## Data section
++++++

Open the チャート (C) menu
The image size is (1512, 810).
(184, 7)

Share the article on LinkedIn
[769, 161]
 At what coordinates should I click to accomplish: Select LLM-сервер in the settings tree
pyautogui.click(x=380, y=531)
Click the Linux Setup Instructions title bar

++++++

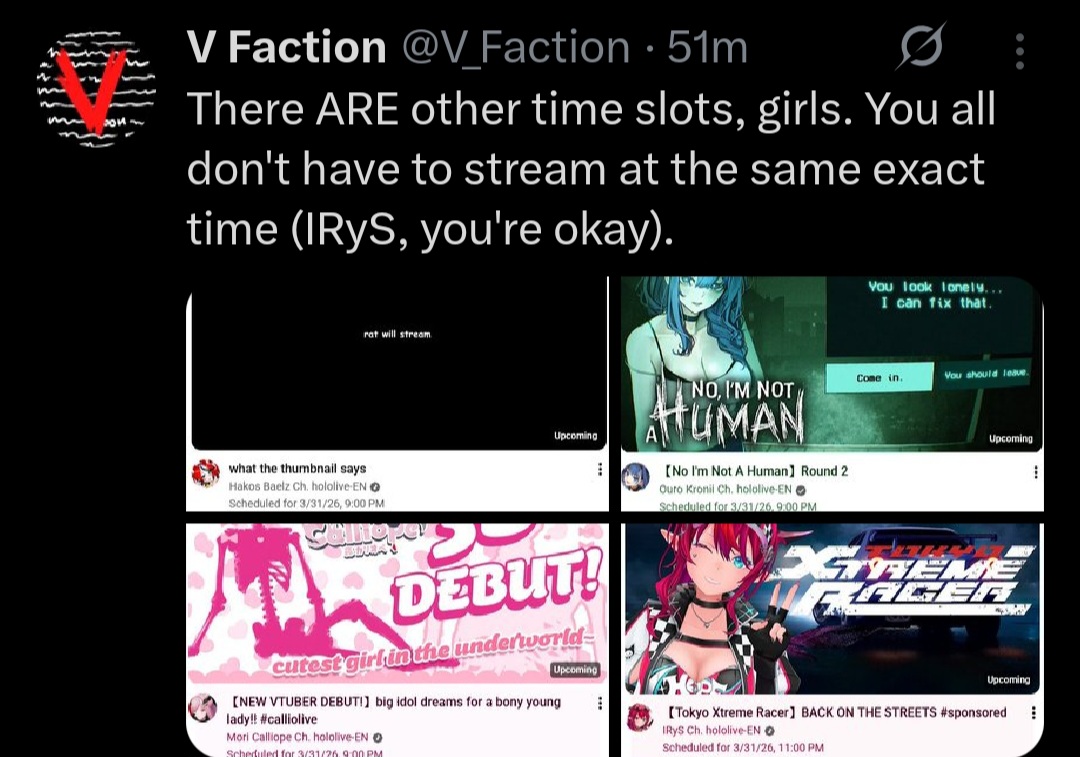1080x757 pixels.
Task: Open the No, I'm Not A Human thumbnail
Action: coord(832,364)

++++++

## Your assignment
Among the entries above, copy exactly only the lines starting with the one containing "Share the article on LinkedIn" and going through the one containing "Click the Linux Setup Instructions title bar", both ends included.

## Expected output
Share the article on LinkedIn
[769, 161]
 At what coordinates should I click to accomplish: Select LLM-сервер in the settings tree
pyautogui.click(x=380, y=531)
Click the Linux Setup Instructions title bar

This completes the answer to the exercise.